GP Side Vehicles: The LP invests in a separate investment vehicle managed by the GP that only invests in that specific co-investment asset. The side vehicle parallels the GP’s fund investment in the asset.
Direct co-investments allow LPs to customize deal-specific terms and maintain full economics. GP side vehicles provide more discretion to GPs over the co-investment while still allowing LPs to participate under preferential economics.
key steps in the co-investment process include deal screening, due diligence and post-investment governance
The process of executing co-investments between LPs and GPs generally follows these key steps:
– Deal screening: GPs source potential co-investment opportunities and screen for LPs based on investment preferences, capabilities and partnership dynamic.
– Due diligence: LPs conduct due diligence on proposed co-investments, assessing the investment thesis, risks, and value creation plan.
– Deal terms: Investment terms, information rights, and governance mechanics are negotiated between the GP and LP.
– Post-investment governance: LPs and GPs collaborate during ownership through board roles, monitoring, reporting, and strategic planning.
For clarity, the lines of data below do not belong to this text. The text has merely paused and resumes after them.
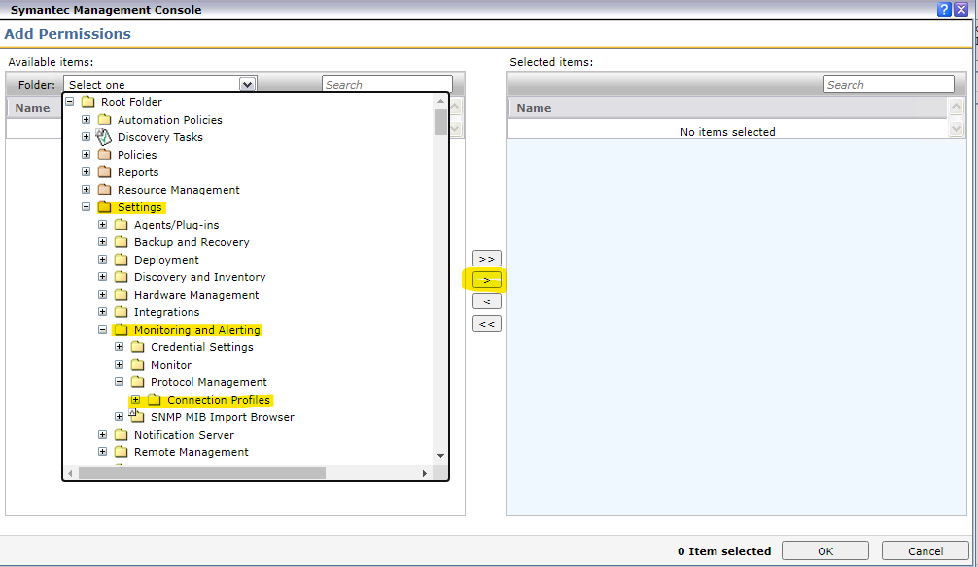Collapse the Monitoring and Alerting node
The height and width of the screenshot is (567, 978).
pyautogui.click(x=103, y=330)
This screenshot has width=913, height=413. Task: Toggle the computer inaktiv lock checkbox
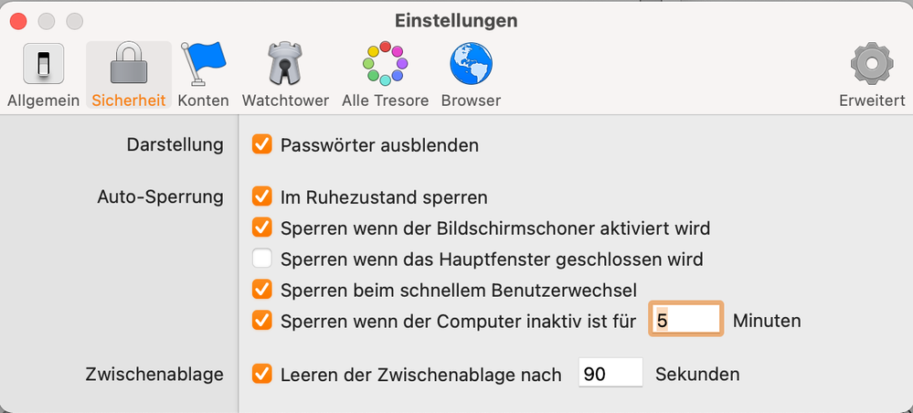click(262, 321)
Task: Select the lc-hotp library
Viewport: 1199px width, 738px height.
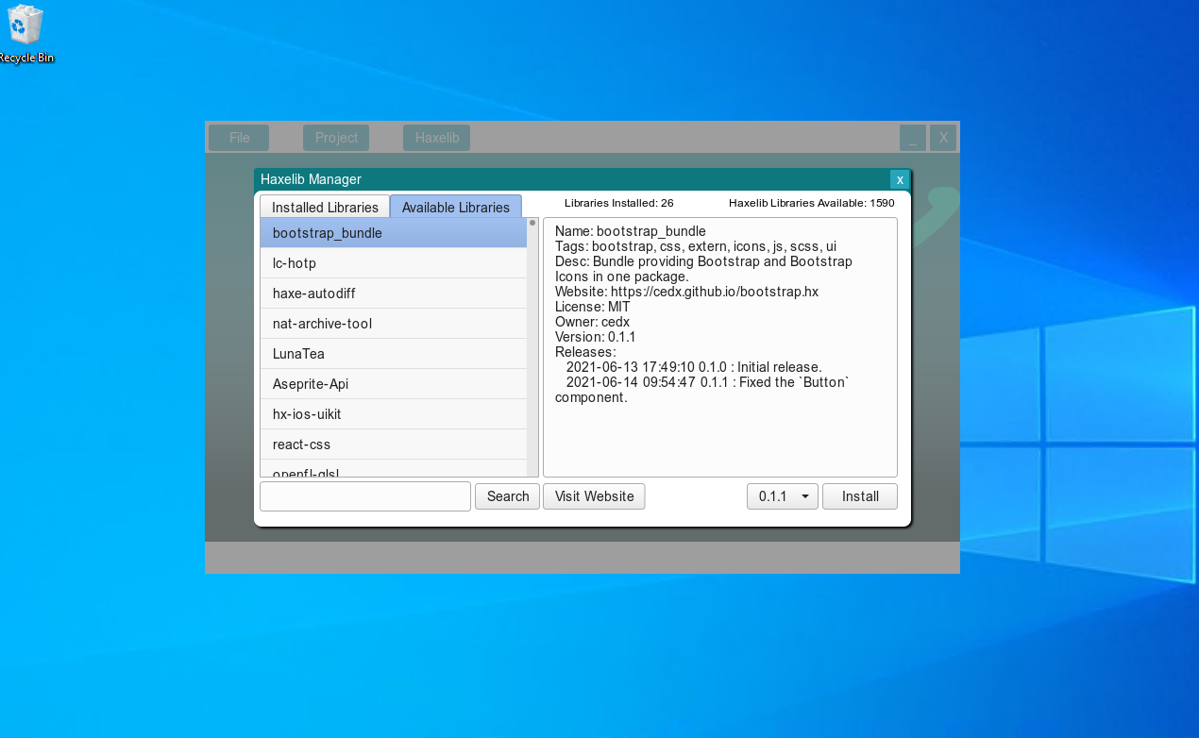Action: 393,263
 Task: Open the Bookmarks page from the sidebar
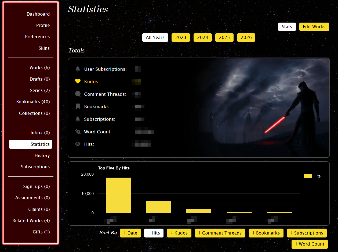33,102
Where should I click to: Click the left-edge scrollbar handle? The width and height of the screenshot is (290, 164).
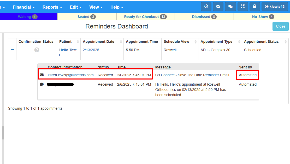(3, 133)

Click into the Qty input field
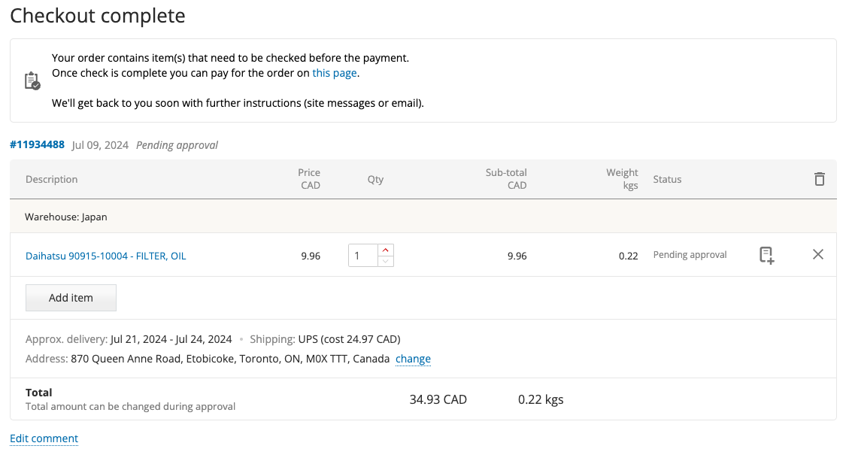pyautogui.click(x=362, y=256)
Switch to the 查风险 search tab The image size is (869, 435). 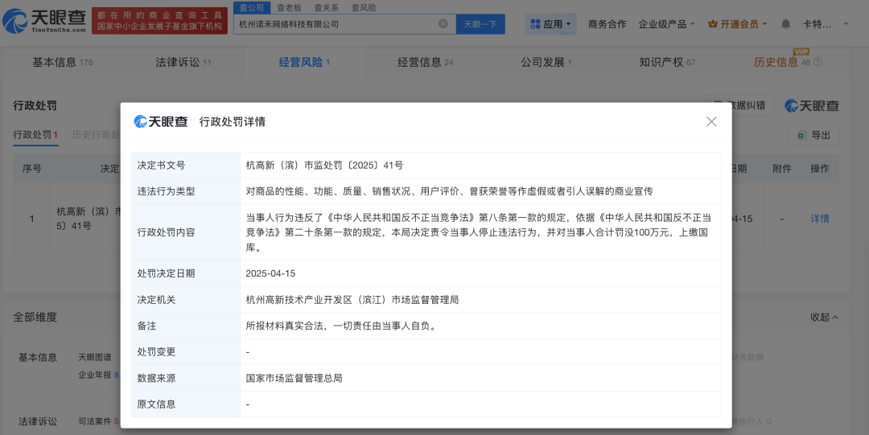click(x=363, y=6)
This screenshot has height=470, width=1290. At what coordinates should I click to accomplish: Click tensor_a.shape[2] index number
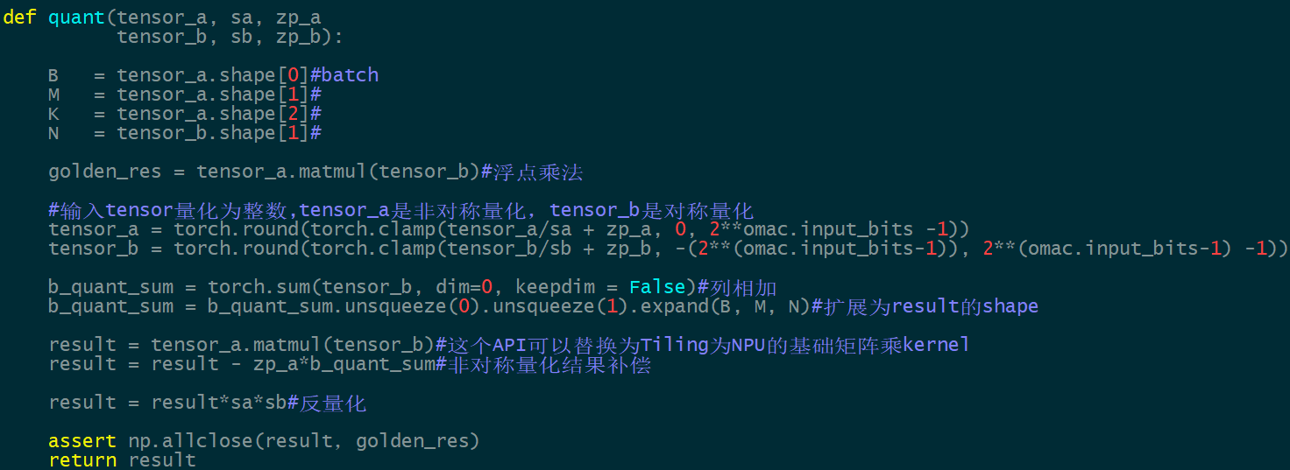(293, 114)
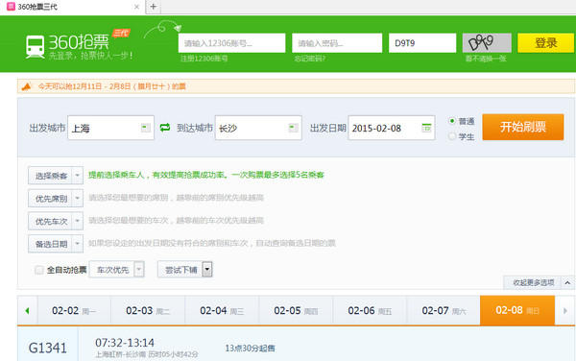Select the 学生 ticket type radio button
Viewport: 576px width, 361px height.
pos(452,136)
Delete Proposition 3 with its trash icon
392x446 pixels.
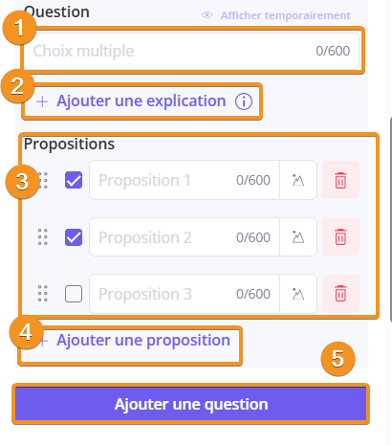click(x=340, y=294)
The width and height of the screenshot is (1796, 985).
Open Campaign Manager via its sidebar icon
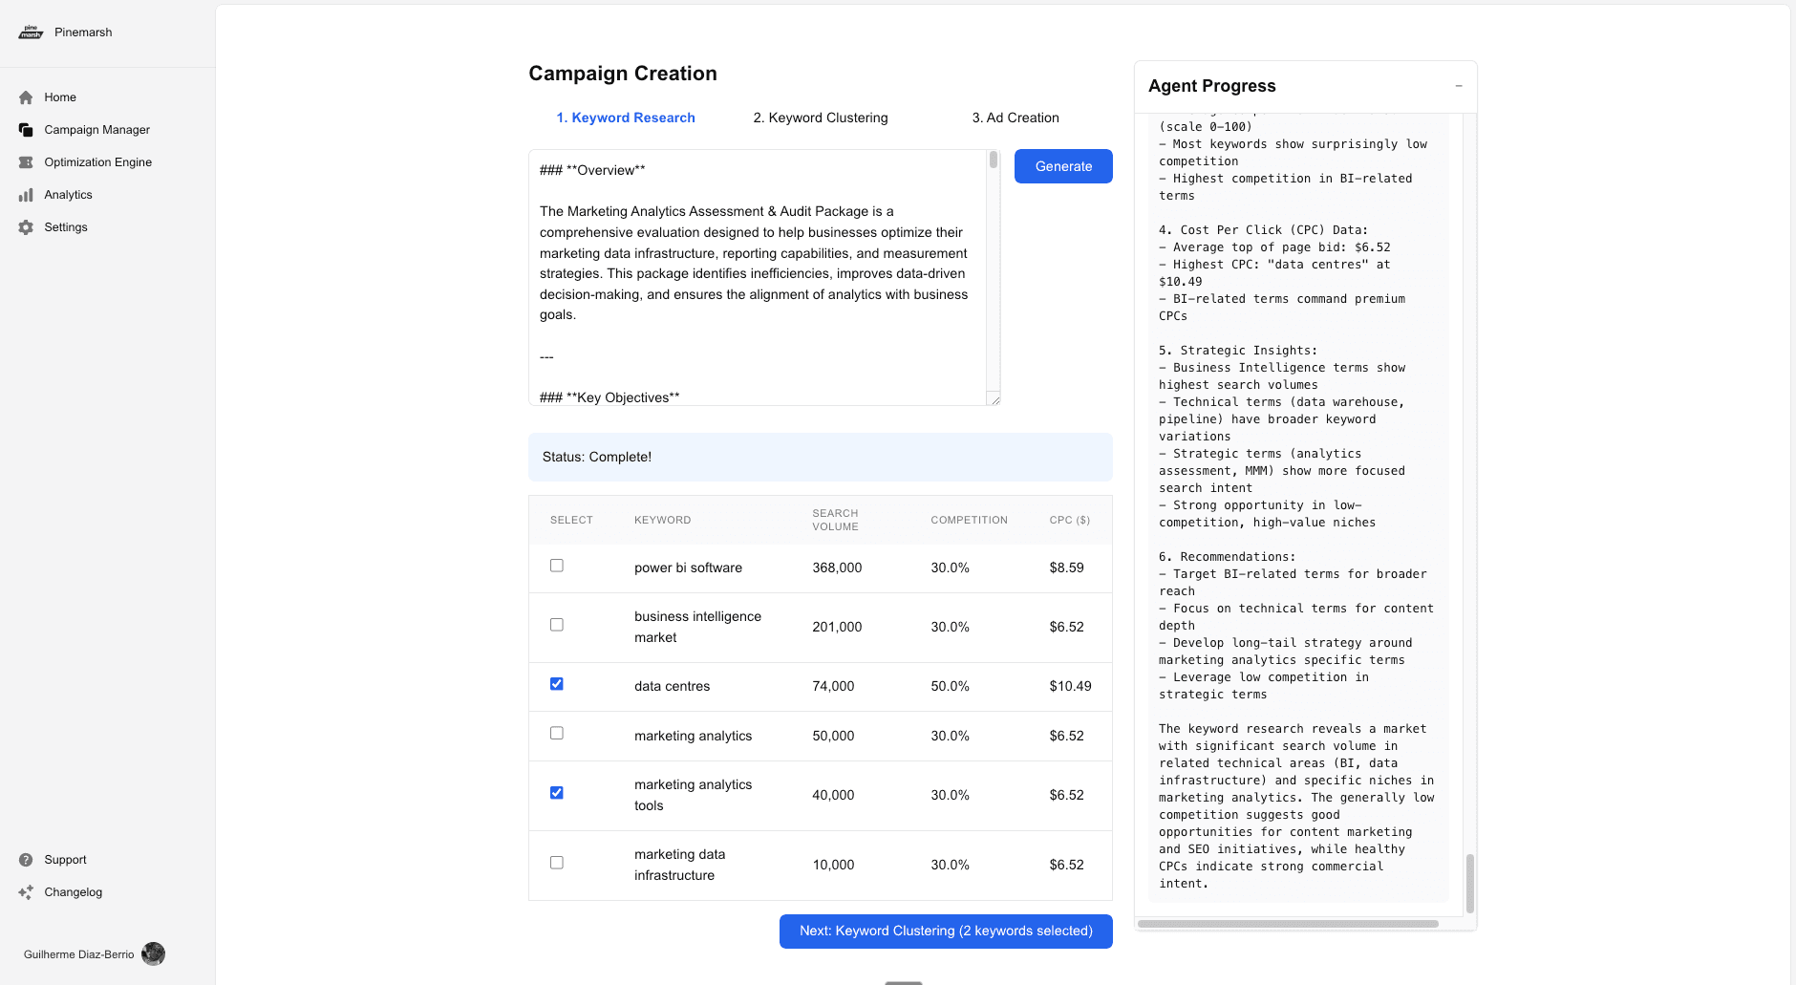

In summary, co-investing is an increasingly popular practice where LPs and GPs partner to make direct investments in assets and companies. Key benefits include higher returns, lower fees, greater control and strengthened partnerships between LPs and GPs. Co-investments typically follow a screening, due diligence and governance process to identify and manage investment opportunities. When executed strategically, co-investing enables LPs and GPs to maximize outcomes through collaborative investing.